0

I am trying to show that $f(a,b,c):R^3\to R\;$ defined by $f(a,b,c) = a^2+b^2+c^2+1$ is contunious by showing that for every open set, $U$, in $R$ has an open preimage - $f^{-1}(U)$ is open in $R^3$.

All I really have so far is that as $U$ is open, we know that:

$\forall a \in U, \; \exists \varepsilon>0$ such that $N(a,\varepsilon)\subset U$

From here I'm super stuck. I think I want to get to:

$\forall (x,y,z) \in f^{-1}(U) \; \; \exists \varepsilon^{\prime}$ such that $N((x,y,z),\varepsilon^{\prime})\subset f^{-1}(U)$

And I think to do so, I will need to use the function itself, but I am not sure how to do so.
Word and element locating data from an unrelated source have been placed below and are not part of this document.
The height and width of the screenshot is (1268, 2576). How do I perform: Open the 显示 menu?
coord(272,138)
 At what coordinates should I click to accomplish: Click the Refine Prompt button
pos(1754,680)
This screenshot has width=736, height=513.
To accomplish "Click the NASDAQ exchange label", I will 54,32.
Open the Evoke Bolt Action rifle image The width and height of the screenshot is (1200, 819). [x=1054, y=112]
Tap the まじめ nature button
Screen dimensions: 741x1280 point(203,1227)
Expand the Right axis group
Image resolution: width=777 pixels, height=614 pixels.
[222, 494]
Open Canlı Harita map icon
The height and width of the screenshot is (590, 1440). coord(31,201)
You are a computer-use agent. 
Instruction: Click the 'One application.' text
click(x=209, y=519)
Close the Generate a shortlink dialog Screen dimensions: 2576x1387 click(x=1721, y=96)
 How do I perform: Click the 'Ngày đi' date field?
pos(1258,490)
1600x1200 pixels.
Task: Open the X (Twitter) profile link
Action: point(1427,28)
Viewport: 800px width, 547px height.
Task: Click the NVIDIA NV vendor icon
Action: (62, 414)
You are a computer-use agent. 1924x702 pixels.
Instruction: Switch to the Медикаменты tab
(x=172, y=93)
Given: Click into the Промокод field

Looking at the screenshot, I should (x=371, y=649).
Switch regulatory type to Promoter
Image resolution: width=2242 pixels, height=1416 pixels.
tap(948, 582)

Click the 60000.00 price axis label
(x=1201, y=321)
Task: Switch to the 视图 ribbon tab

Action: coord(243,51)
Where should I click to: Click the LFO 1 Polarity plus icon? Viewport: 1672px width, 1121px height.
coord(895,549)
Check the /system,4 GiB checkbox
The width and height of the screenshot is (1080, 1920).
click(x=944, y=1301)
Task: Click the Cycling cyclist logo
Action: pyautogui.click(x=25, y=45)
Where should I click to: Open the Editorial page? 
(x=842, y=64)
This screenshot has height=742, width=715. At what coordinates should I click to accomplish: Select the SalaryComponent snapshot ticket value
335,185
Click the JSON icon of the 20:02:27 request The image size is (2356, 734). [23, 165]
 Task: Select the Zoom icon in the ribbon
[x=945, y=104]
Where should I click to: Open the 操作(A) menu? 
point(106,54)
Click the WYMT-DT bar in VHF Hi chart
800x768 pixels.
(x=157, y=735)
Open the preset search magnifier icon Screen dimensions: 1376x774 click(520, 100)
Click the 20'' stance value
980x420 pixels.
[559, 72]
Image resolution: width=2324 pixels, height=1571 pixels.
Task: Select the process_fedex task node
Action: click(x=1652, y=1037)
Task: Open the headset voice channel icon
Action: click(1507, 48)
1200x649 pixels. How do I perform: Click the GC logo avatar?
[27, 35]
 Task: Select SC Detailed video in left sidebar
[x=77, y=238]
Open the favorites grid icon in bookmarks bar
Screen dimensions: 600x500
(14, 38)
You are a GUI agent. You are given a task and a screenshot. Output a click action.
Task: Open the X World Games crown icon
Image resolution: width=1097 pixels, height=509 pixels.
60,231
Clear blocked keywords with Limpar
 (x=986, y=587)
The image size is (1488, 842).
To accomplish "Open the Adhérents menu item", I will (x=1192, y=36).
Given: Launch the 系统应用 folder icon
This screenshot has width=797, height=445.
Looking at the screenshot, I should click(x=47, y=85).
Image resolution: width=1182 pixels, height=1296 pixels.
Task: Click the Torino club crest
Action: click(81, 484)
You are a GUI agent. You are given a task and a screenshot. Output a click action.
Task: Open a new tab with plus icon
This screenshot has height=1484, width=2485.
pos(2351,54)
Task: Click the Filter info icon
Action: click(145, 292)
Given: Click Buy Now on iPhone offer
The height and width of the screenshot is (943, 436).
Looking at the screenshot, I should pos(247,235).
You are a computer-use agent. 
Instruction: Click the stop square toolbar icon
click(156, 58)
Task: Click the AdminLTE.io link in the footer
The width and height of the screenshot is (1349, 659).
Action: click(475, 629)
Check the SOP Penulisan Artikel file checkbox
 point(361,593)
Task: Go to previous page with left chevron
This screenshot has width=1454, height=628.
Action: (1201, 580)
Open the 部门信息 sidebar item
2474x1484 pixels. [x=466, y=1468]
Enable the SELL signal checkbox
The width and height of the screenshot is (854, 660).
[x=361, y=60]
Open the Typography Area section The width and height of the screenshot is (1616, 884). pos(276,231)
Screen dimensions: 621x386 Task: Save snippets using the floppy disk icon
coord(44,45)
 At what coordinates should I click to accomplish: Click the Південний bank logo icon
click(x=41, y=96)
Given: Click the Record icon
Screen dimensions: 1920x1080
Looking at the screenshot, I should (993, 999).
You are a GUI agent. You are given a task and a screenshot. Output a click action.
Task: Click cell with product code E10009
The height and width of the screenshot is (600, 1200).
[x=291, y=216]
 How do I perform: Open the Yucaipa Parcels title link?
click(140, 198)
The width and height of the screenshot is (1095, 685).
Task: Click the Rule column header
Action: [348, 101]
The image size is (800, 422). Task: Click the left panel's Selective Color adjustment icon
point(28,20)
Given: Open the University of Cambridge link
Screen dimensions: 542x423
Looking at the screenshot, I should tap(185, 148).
Any help would be greatly appreciated. Thank you!

Ruy
  • 19,160
  • 1
  • 15
  • 37
TNoms
  • 97

1 Answers1

2

Take $U = (q-\epsilon,q + \epsilon)$. Then, $f^{-1}(U) = \{ (a,b,c) : q - \epsilon < a^2 + b^2 + c^2 + 1 < q + \epsilon \}$. That condition becomes $$ q - 1 - \epsilon < a^2 + b^2 + c^2 < q -1 + \epsilon. $$ This set describes either an open ball ($q - 1 - \epsilon < 0$) or an open ball minus a closed ball ($q - 1 + \epsilon \geq 0$). Either way, we obtain that $f^{-1}(U)$ is open.

Since it's possible to write any open subset of $\mathbb{R}$ as a union over sets of the above form, you get that $f^{-1}(U)$ is open for any $U \subseteq \mathbb{R}$ open.